Start of TASK INPUTS
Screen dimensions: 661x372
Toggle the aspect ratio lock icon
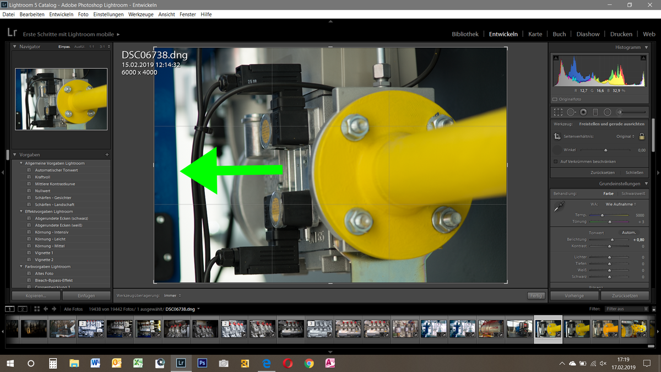click(642, 136)
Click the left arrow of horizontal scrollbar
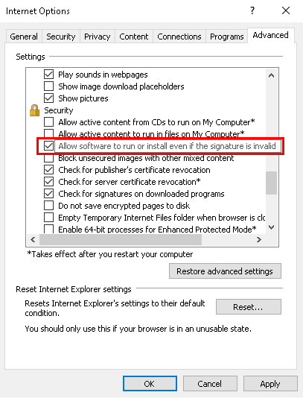This screenshot has width=303, height=398. (x=33, y=239)
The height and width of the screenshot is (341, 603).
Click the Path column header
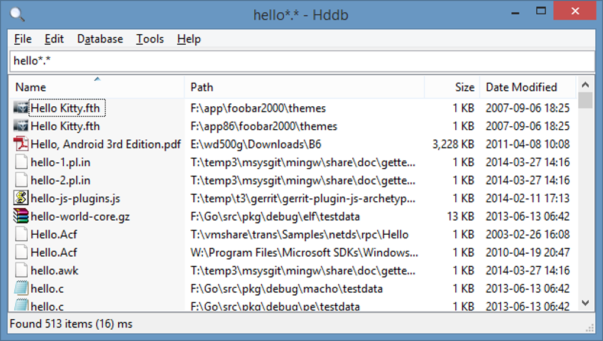point(202,87)
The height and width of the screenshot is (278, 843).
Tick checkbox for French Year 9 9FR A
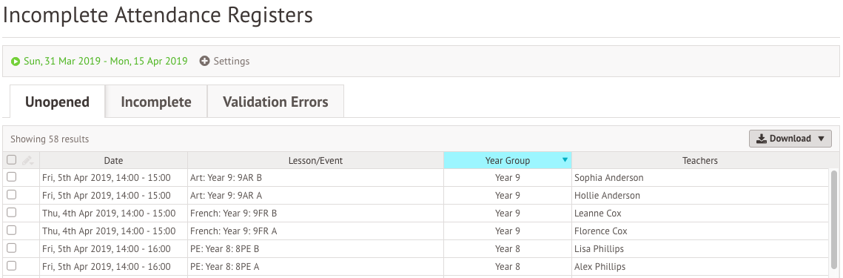pyautogui.click(x=11, y=230)
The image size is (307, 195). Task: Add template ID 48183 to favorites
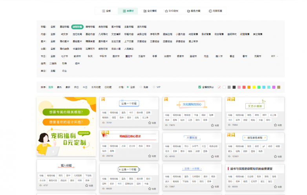(x=212, y=156)
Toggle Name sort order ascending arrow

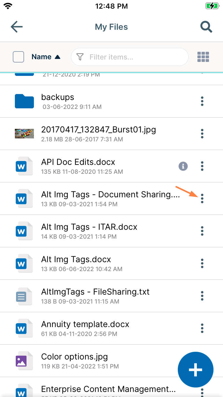pos(58,57)
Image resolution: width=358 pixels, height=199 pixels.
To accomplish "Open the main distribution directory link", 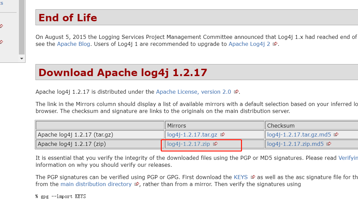I will click(96, 184).
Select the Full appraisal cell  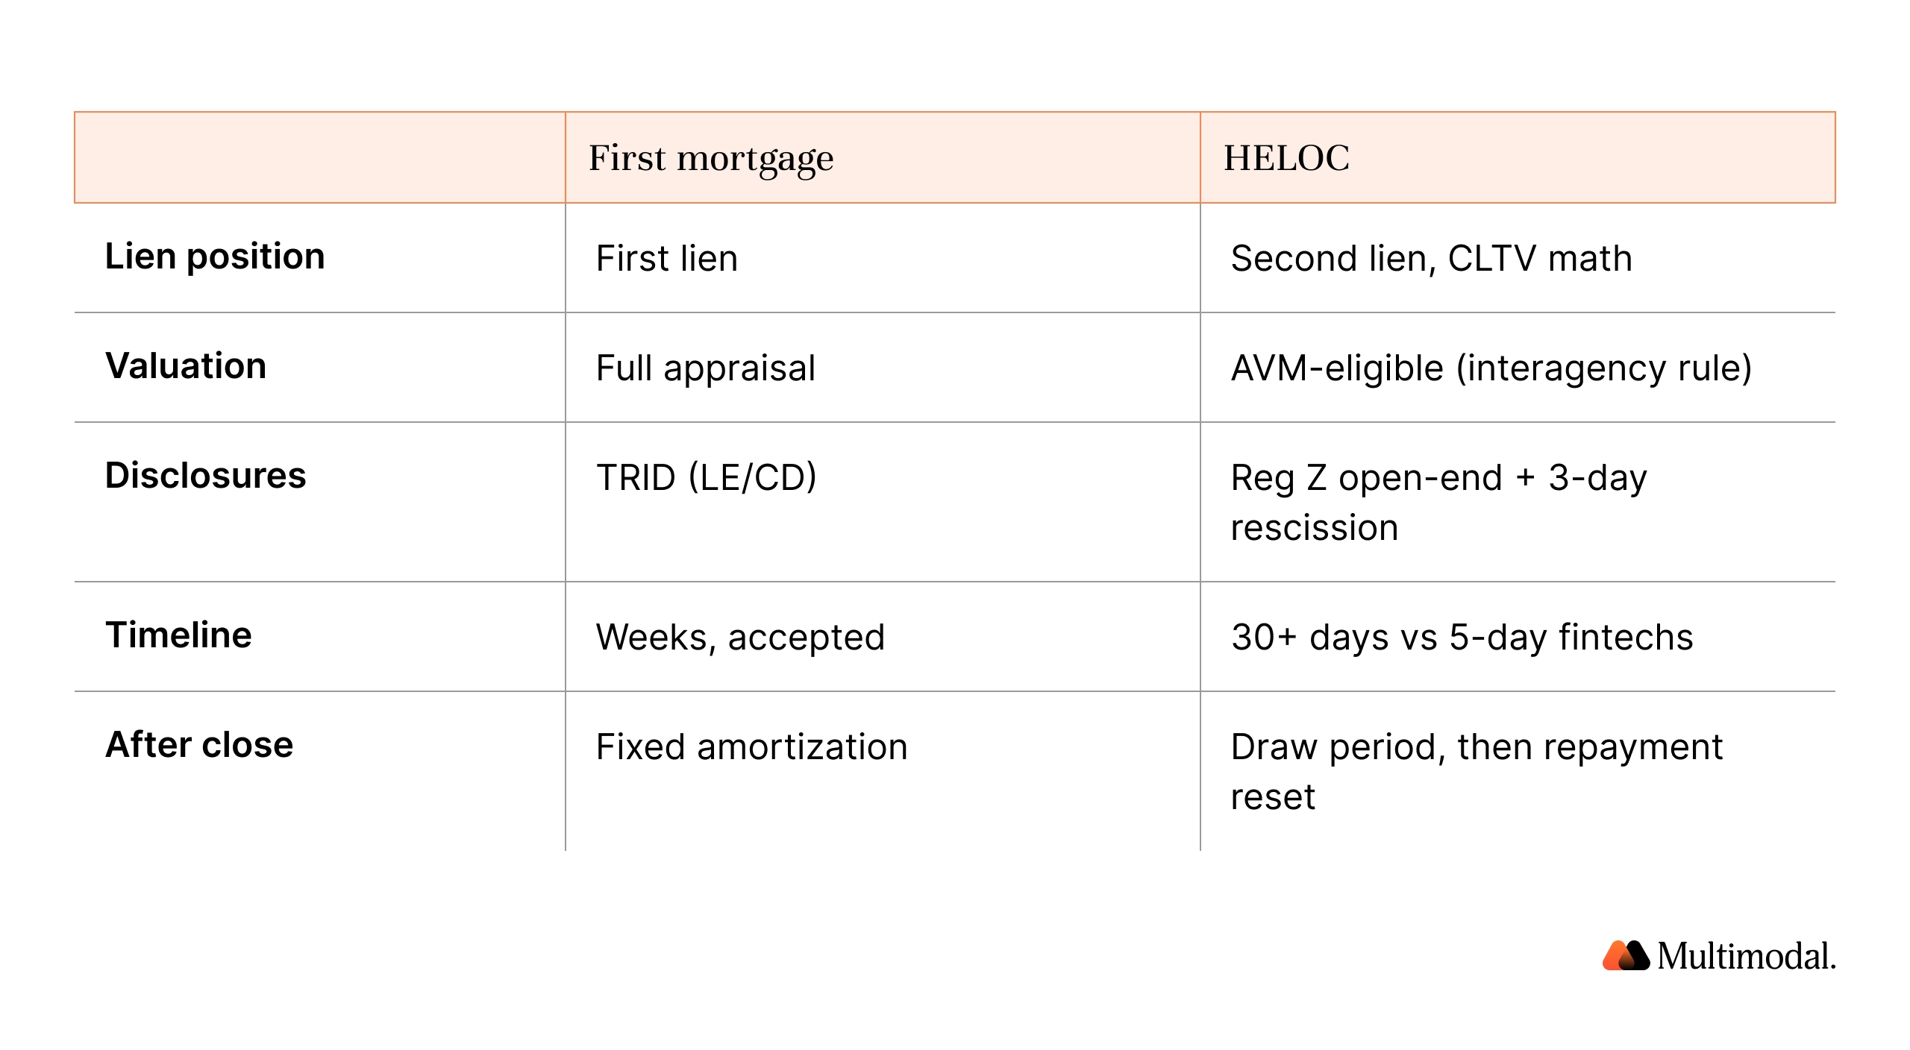tap(883, 368)
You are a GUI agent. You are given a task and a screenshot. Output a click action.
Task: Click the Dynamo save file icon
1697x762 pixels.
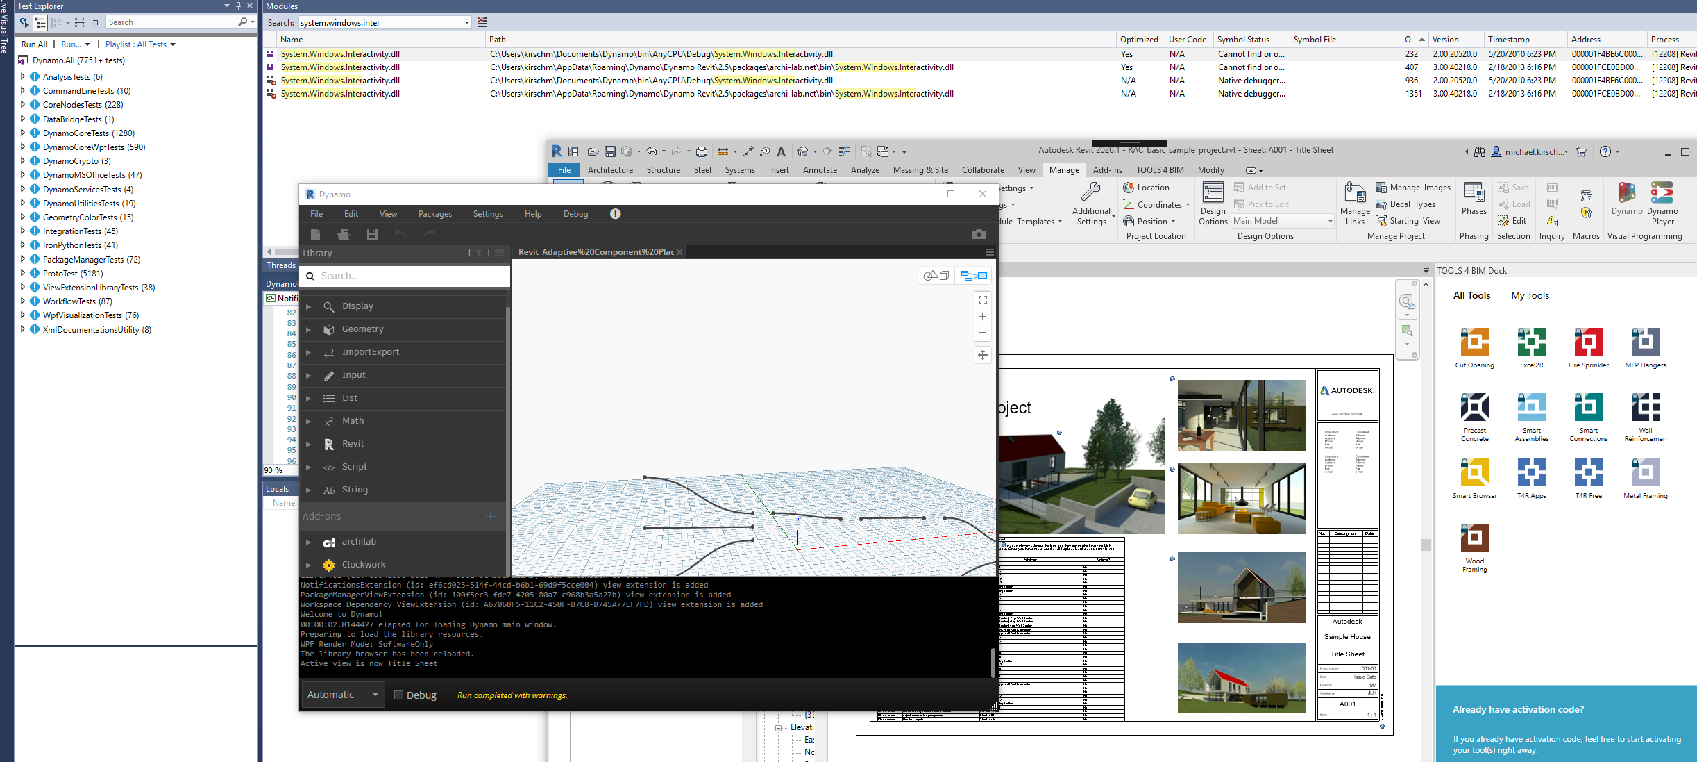point(372,234)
End of TASK INPUTS
Quote the data above exactly from the line with "The height and width of the screenshot is (341, 603)." to the line with "Image resolution: width=358", both ends counted, and nothing else. Pictures don't go in.

The height and width of the screenshot is (341, 603).
Click the Path column header
point(202,87)
The height and width of the screenshot is (278, 843).
Tick checkbox for French Year 9 9FR A
pyautogui.click(x=11, y=230)
The image size is (307, 195). Task: Add template ID 48183 to favorites
(x=212, y=156)
Toggle Name sort order ascending arrow

pos(58,57)
Image resolution: width=358 pixels, height=199 pixels.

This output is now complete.